When looking at your career, what is striking is that you’ve been raised in a very serious musical environment : you have a very solid musical background, your started playing piano at the age of 4, you studied jazz music. And during your whole career you wrote some very simple lightful and fun songs. How come you did quite the opposite from what you started with?

I was given very traditional piano lessons and very traditional training and a foundation and appreciation of all kinds of wonderful music, but then you have to make your own way, you have to find out what it is that you’re meant to do. When I look really deep down into myself, I wanted to feel a feeling of pleasure and joy through music, a kind of energizing enthusiasm about life that made me have energy, have power, that made me feel like the kind of the world. And I just figured out a way to make music that made me feel that.

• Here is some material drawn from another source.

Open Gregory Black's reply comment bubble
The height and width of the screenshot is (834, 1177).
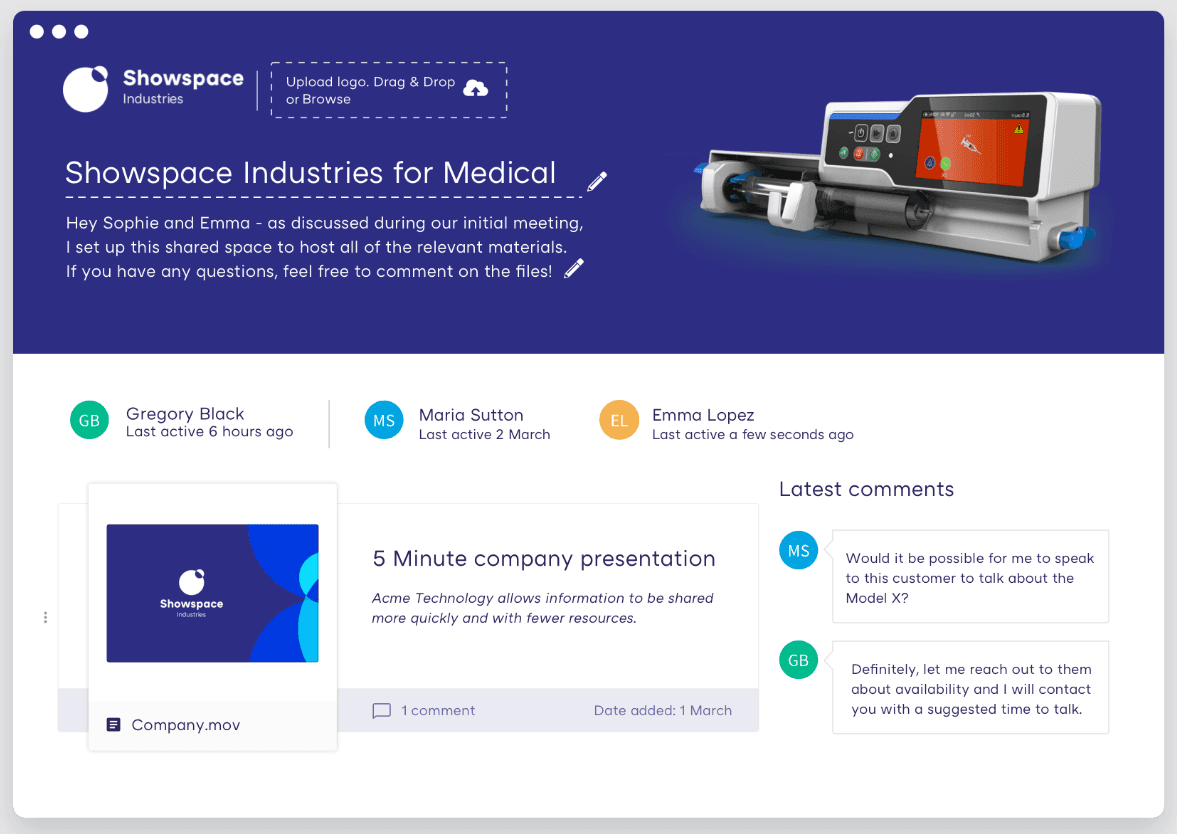pos(970,689)
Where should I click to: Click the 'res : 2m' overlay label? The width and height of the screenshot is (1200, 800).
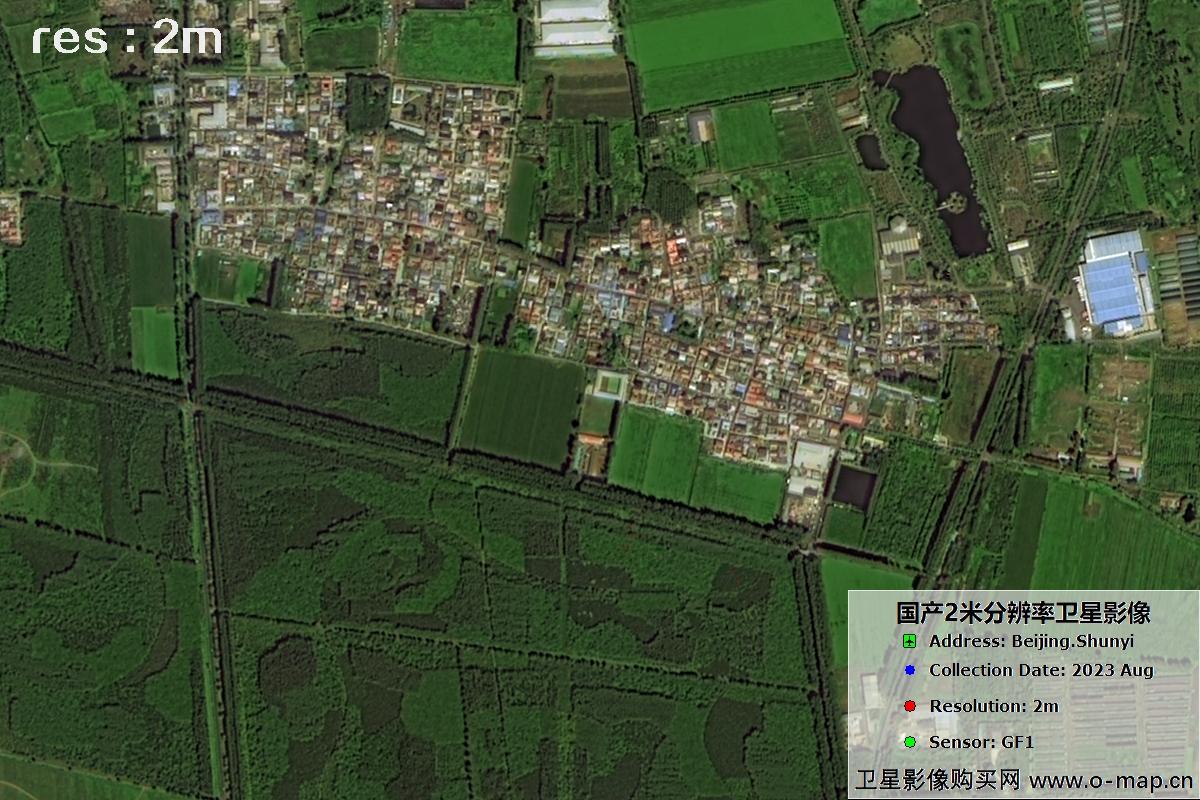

You’re a very busy man, you’re not only a musician, you did some TV shows, you did motivational speeches, etc. Where does that hyperactivity come from?

Well, first of all, I am busy, but there are plenty of people out there that are a lot busier than me. Everything I do is actually still under the umbrella – it’s still part of entertainment or show business or the entertainment industry, so they are usually related or connected to each other. One develops into another. I just feel very lucky, I just want to make the most out of these opportunities, I don’t want to waste them or sit around. You know, I can sleep and rest when I’m dead. Now is the time to make the most of all this and enjoy it. There are people out there that would give anything to have the chance to do what we get to do here, so in honor of them and in honor of ourselves, and because we love it, we work as hard and party as hard as we possibly can. It’s just a joy, it’s a pleasure, it’s my dream and it’s coming true everyday, so it would be much harder for me to not do this than it is to do it.

What’s coming next? What are your plans for after the tour?

I want to get back to New York City in June, after going to Australia and Japan, then I’ll resume recording the new album and put it out as soon as I possibly can, without rushing it. It takes time, it’s a tedious style of recording, one thing at a time, one instrument at a time. Once that’s done, I will go and tour again and release the album all around the world.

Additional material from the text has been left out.